_ABOUT THIS TASK_. Your answer should hold exactly the lines from the one containing "The height and width of the screenshot is (603, 421)." through the end of the material, and no others.

_SOURCE DATA_.
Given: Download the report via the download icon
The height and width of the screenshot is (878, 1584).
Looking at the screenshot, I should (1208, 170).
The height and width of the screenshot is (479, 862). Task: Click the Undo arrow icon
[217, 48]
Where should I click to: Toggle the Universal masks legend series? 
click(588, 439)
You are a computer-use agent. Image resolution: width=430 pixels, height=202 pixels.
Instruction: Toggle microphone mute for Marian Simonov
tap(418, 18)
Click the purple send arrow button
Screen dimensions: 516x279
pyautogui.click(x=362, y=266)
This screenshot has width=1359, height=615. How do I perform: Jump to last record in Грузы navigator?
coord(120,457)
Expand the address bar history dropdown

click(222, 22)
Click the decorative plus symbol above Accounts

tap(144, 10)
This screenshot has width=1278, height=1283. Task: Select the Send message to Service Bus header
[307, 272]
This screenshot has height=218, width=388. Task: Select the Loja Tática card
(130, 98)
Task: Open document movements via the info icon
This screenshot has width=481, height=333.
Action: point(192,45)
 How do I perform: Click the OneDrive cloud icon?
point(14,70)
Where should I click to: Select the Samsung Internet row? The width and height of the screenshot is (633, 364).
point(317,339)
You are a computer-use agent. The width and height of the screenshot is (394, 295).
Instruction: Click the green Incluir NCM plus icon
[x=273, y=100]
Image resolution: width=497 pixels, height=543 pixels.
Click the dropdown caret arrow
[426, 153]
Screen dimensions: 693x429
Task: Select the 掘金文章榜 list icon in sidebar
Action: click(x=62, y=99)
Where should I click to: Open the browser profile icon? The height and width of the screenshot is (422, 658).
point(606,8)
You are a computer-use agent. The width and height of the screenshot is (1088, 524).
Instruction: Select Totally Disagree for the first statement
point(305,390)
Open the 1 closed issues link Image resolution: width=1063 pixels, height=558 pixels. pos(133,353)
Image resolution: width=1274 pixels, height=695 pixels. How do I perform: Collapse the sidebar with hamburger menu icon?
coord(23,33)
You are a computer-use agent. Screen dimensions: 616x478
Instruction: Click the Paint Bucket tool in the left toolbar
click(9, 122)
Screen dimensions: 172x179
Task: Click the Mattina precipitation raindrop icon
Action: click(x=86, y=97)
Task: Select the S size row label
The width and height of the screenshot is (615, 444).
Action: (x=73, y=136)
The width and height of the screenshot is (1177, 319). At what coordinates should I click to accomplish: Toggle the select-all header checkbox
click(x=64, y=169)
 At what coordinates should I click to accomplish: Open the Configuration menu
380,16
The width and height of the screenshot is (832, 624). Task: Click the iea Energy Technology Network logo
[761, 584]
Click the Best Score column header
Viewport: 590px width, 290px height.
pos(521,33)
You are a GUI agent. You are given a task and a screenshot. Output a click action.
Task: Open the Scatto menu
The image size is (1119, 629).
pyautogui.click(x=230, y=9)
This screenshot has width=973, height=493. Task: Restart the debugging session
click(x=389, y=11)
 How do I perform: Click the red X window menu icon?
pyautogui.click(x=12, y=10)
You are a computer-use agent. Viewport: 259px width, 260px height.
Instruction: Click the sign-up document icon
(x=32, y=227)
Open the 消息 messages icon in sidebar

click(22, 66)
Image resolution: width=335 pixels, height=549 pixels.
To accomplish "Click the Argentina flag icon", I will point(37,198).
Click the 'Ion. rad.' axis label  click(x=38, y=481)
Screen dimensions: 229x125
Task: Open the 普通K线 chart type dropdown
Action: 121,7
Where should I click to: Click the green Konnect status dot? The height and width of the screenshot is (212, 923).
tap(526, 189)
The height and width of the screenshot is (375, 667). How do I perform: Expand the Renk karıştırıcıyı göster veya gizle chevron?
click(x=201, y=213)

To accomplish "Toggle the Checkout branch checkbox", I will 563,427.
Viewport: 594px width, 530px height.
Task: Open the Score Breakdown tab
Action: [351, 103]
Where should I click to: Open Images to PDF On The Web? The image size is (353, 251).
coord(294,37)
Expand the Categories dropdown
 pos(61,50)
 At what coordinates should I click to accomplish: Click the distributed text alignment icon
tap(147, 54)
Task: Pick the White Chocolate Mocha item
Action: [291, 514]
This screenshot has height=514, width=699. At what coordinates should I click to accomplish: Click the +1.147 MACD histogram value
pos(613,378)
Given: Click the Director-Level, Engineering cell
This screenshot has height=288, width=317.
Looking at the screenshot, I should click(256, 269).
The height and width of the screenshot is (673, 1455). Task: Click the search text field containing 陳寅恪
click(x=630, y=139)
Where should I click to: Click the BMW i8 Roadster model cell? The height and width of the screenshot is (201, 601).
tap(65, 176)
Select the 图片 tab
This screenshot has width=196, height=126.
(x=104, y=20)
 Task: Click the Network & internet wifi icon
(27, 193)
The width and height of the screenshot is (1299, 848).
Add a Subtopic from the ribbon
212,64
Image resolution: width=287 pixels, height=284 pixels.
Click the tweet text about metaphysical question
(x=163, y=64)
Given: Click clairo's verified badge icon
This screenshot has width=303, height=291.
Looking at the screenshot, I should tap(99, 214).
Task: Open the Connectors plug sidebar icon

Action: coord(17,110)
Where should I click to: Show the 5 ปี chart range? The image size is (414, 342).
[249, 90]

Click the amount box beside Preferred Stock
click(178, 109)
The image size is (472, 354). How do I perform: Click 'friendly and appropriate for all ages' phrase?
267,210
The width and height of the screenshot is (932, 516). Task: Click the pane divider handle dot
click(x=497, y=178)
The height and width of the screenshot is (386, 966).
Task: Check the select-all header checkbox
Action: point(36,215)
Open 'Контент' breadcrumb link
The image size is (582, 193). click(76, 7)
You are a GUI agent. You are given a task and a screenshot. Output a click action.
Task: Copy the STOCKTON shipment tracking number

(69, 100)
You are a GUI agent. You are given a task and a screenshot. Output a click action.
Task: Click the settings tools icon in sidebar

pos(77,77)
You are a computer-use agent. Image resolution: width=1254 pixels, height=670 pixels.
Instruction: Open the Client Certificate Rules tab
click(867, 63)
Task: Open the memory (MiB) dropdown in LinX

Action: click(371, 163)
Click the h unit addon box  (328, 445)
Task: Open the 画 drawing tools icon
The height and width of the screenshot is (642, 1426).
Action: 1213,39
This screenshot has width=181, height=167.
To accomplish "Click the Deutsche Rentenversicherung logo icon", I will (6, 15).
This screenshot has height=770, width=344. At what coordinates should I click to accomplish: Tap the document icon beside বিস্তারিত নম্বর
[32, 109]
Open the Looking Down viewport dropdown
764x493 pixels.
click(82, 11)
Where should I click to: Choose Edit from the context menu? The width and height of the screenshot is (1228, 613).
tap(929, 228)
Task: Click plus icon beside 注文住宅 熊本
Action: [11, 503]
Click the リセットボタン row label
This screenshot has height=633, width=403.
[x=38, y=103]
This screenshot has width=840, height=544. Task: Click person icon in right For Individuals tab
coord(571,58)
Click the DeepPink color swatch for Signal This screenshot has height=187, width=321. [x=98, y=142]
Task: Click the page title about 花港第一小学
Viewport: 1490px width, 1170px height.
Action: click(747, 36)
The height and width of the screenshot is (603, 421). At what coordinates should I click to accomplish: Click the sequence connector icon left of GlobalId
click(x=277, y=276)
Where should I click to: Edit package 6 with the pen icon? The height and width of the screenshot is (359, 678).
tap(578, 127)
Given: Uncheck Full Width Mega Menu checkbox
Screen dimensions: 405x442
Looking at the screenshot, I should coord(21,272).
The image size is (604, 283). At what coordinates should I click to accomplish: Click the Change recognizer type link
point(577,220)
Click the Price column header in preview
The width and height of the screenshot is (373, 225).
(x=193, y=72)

_ANSWER FOR THE TASK_.
The height and width of the screenshot is (603, 421). At what coordinates should I click to accomplish: Click the sequence connector icon left of GlobalId
click(x=277, y=276)
Where should I click to: Edit package 6 with the pen icon? The height and width of the screenshot is (359, 678).
tap(578, 127)
Given: Uncheck Full Width Mega Menu checkbox
Screen dimensions: 405x442
Looking at the screenshot, I should coord(21,272).
The image size is (604, 283). At what coordinates should I click to accomplish: Click the Change recognizer type link
point(577,220)
Click the Price column header in preview
The width and height of the screenshot is (373, 225).
(x=193, y=72)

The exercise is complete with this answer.